Por Luis G. Ortiz
Este fin de semana el Mundial llega a su fin. Con el último silbatazo terminará uno de los eventos deportivos más importantes del planeta, pero para México comenzará una etapa que exigirá mucho más que la organización de un torneo exitoso.
Durante varias semanas, el fútbol ocupó las conversaciones de millones de personas, impulsó el turismo, generó una importante derrama económica y permitió que nuestro país volviera a proyectarse ante el mundo como un anfitrión, capaz de recibir un evento de talla internacional.
El impacto económico del Mundial merece reconocerse. Hoteles, restaurantes, comercios y diversos prestadores de servicios, se beneficiaron de la llegada de visitantes nacionales y extranjeros.
Para muchas empresas y familias, este evento representó una oportunidad para incrementar sus ingresos y fortalecer su actividad económica. Además, permitió mostrar una imagen positiva de México ante millones de personas alrededor del mundo.
Sin embargo, cuando las tribunas queden vacías y las cámaras internacionales dejen de apuntar hacia nuestro país, los problemas nacionales volverán a ocupar el centro de la conversación. Porque, aunque el Mundial termina, los desafíos de México permanecen.
La inseguridad seguirá siendo una de las principales preocupaciones de las familias mexicanas; la economía enfrentará un entorno internacional cada vez más complejo; la inflación continuará afectando el poder adquisitivo de los hogares y sectores fundamentales como la salud, la educación y la infraestructura, seguirán demandando atención y soluciones de largo plazo.
A ello se suman retos que marcarán el rumbo del país durante los próximos meses. La relación con Estados Unidos, la atracción de nuevas inversiones y la necesidad de brindar certeza jurídica, serán factores determinantes para mantener la competitividad de México.
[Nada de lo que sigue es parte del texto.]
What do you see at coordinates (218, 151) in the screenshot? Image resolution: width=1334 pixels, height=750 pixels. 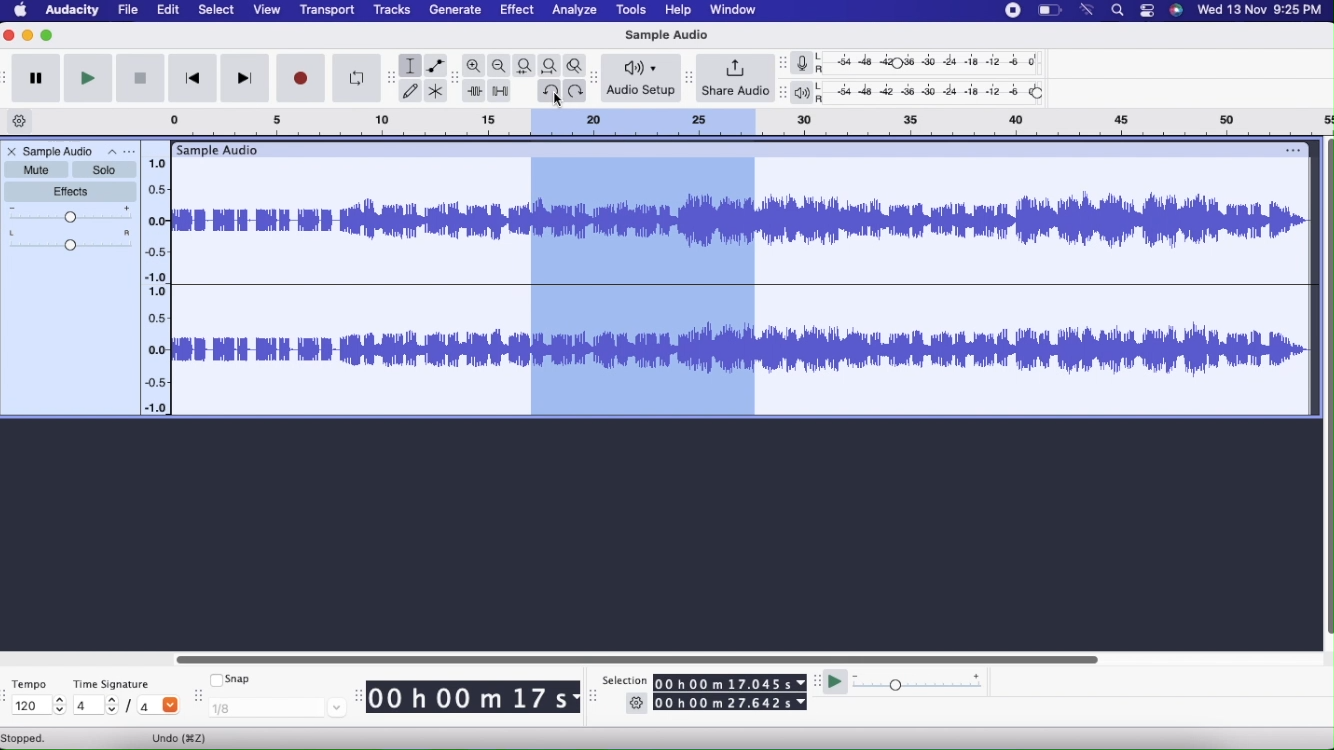 I see `sample audio` at bounding box center [218, 151].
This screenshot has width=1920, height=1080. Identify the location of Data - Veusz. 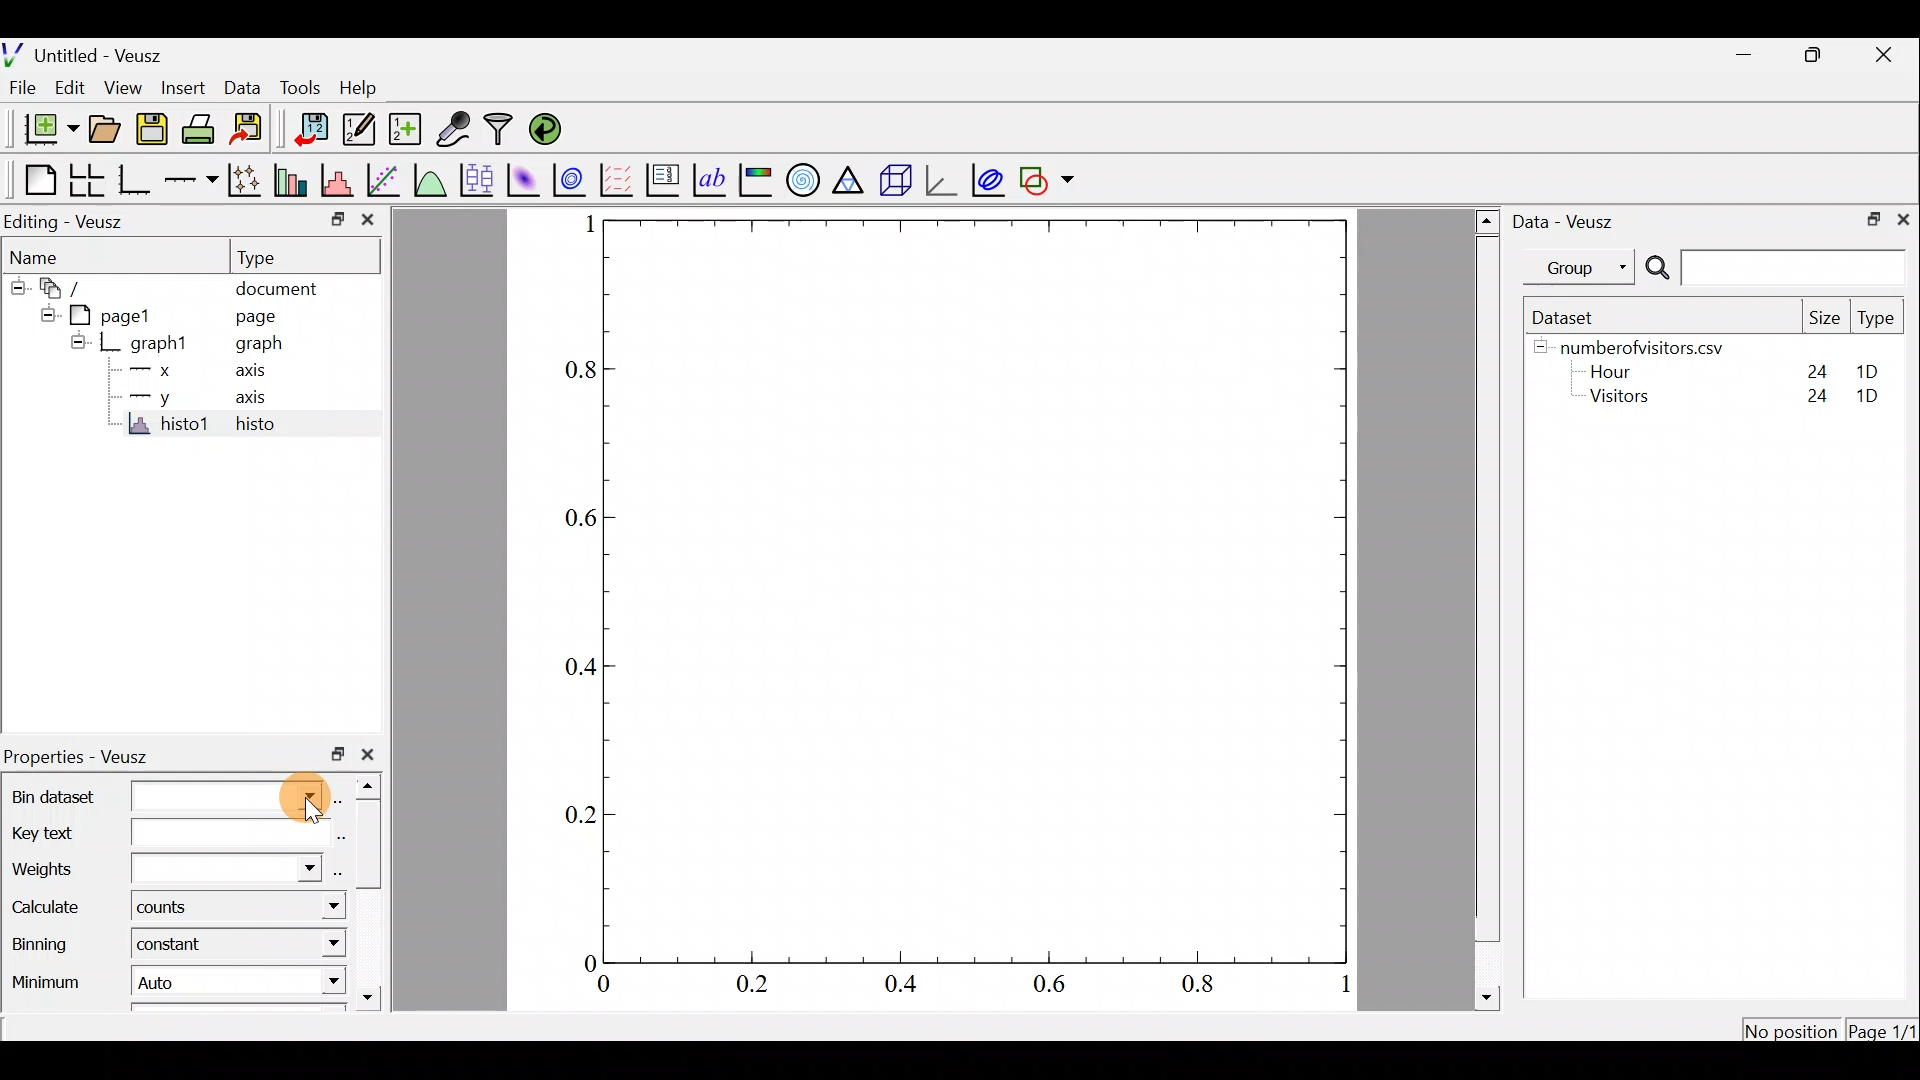
(1576, 225).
En un mundo donde los países compiten por atraer capital, talento y empresas, ya no basta con tener una ubicación estratégica; también es necesario ofrecer estabilidad, instituciones sólidas y confianza.
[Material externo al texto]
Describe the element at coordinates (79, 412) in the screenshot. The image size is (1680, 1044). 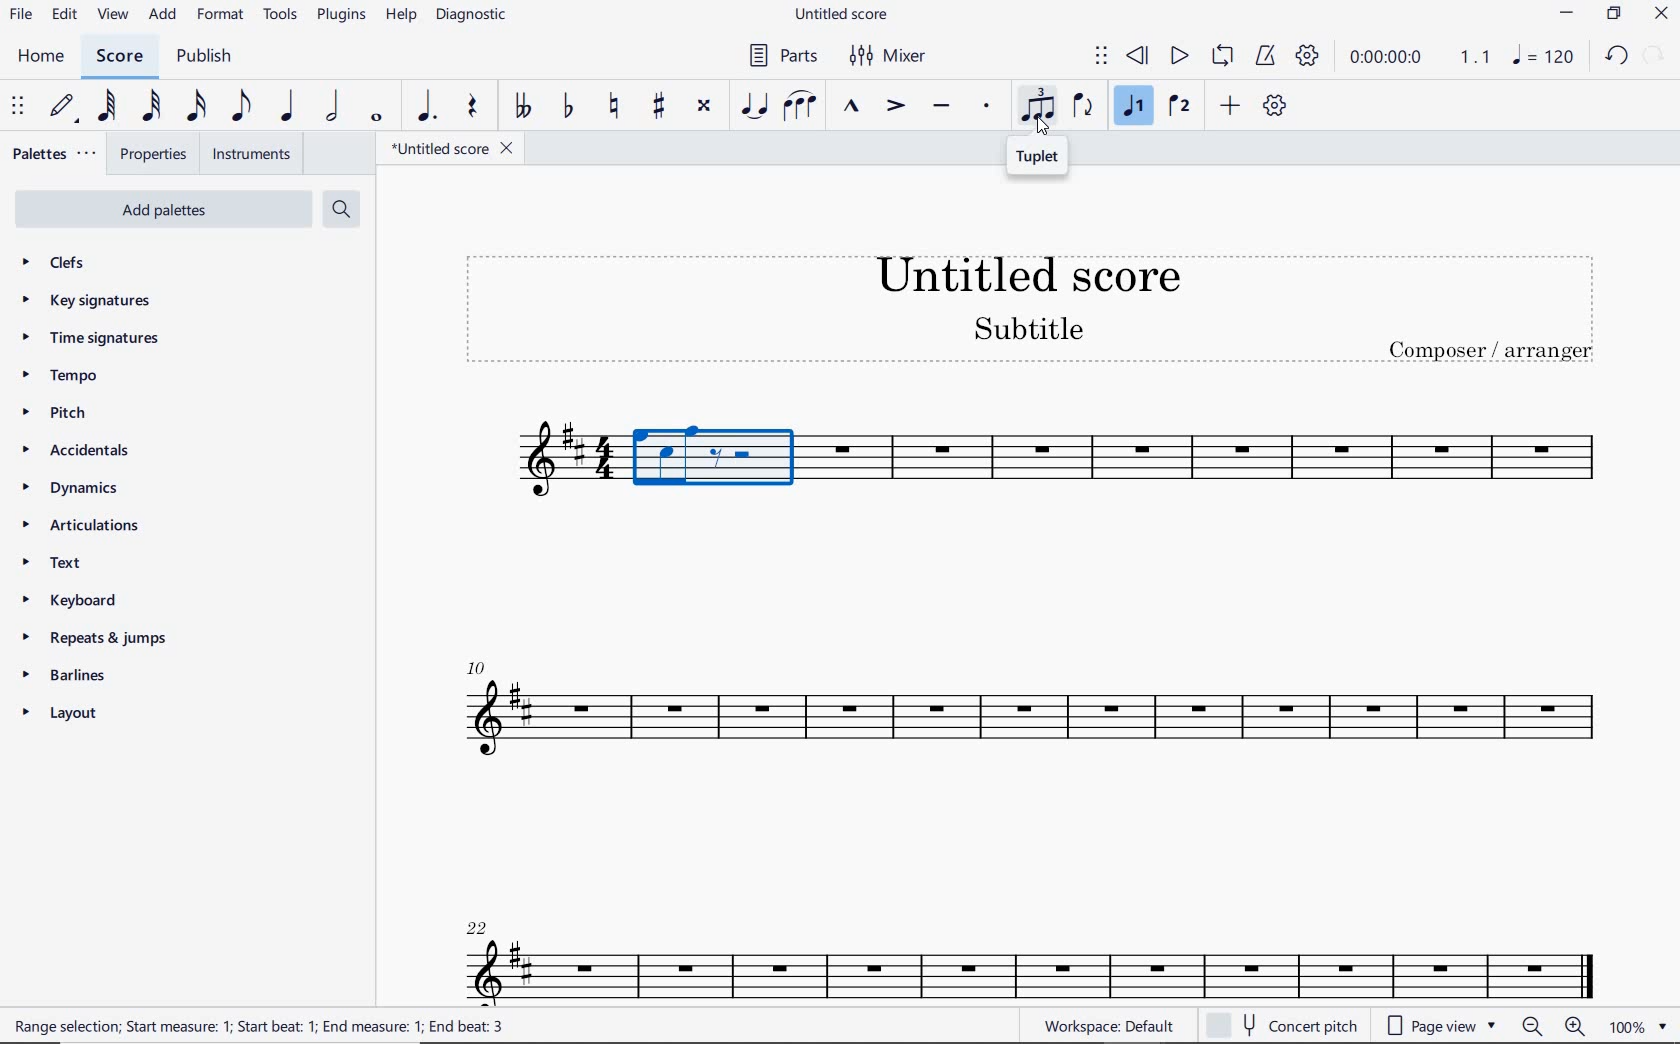
I see `PITCH` at that location.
Quizá ahí se encuentre el verdadero reto después del Mundial. México debe ser capaz de transformar la exposición internacional que dejó este evento en oportunidades permanentes de crecimiento. La derrama económica que generó el torneo será positiva, pero el verdadero éxito estará en aprovechar este momento para impulsar la inversión, fortalecer la economía, generar empleos de calidad y mejorar las condiciones de vida de la población.
Porque la confianza también es un motor de desarrollo. La confianza de un empresario para invertir, la de un emprendedor para iniciar un proyecto, la de un joven que busca construir su futuro en México y la de una familia que espera vivir con tranquilidad. Esa confianza no se construye únicamente con grandes eventos internacionales; se fortalece con seguridad, Estado de derecho, instituciones eficientes y políticas públicas capaces de ofrecer resultados.
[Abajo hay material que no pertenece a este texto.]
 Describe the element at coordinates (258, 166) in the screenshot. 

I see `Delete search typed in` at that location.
El Mundial llega a su fin. Ahora comienza el verdadero partido para México. Uno que no se juega en una cancha ni dura noventa minutos, sino que se disputa todos los días en la capacidad del país para crecer, generar oportunidades, reducir desigualdades y construir un futuro con mayor bienestar para las próximas generaciones.
Al final, el éxito de una nación no se mide únicamente por la manera en que organiza un evento deportivo o por la emoción que genera durante algunas semanas. Se mide por su capacidad para aprovechar esos momentos y convertirlos en desarrollo, progreso y mejores oportunidades para sus ciudadanos.
Y usted, estimado lector, cuando la emoción del Mundial quede atrás, ¿cuál considera que debe ser la prioridad de México para construir el futuro que queremos?